A strong launch isn't about a single moment. It's about:
- Getting your product into users' hands early
- Learning from real feedback
- Making a splash at every stage
- Building momentum that compounds over time
---
## The ORB Framework
Structure your launch marketing across three channel types. Everything should ultimately lead back to owned channels.
### Owned Channels
You own the channel (though not the audience). Direct access without algorithms or platform rules.
**Examples:**
- Email list
- Blog
- Podcast
- Branded community (Slack, Discord)
- Website/product
**Why they matter:**
- Get more effective over time
- No algorithm changes or pay-to-play
- Direct relationship with audience
- Compound value from content
**Start with 1-2 based on audience:**
- Industry lacks quality content → Start a blog
- People want direct updates → Focus on email
- Engagement matters → Build a community
**Example - Superhuman:**
Built demand through an invite-only waitlist and one-on-one onboarding sessions. Every new user got a 30-minute live demo. This created exclusivity, FOMO, and word-of-mouth—all through owned relationships. Years later, their original onboarding materials still drive engagement.
### Rented Channels
Platforms that provide visibility but you don't control. Algorithms shift, rules change, pay-to-play increases.
**Examples:**
- Social media (Twitter/X, LinkedIn, Instagram)

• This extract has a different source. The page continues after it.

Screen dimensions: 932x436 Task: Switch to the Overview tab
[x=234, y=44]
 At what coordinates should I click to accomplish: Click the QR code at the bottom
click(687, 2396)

- App stores and marketplaces
- YouTube
- Reddit
**How to use correctly:**
- Pick 1-2 platforms where your audience is active
- Use them to drive traffic to owned channels
- Don't rely on them as your only strategy
**Example - Notion:**
Hacked virality through Twitter, YouTube, and Reddit where productivity enthusiasts were active. Encouraged community to share templates and workflows. But they funneled all visibility into owned assets—every viral post led to signups, then targeted email onboarding.
**Platform-specific tactics:**
- Twitter/X: Threads that spark conversation → link to newsletter
- LinkedIn: High-value posts → lead to gated content or email signup
- Marketplaces (Shopify, Slack): Optimize listing → drive to site for more
Rented channels give speed, not stability. Capture momentum by bringing users into your owned ecosystem.
### Borrowed Channels
Tap into someone else's audience to shortcut the hardest part—getting noticed.
**Examples:**
- Guest content (blog posts, podcast interviews, newsletter features)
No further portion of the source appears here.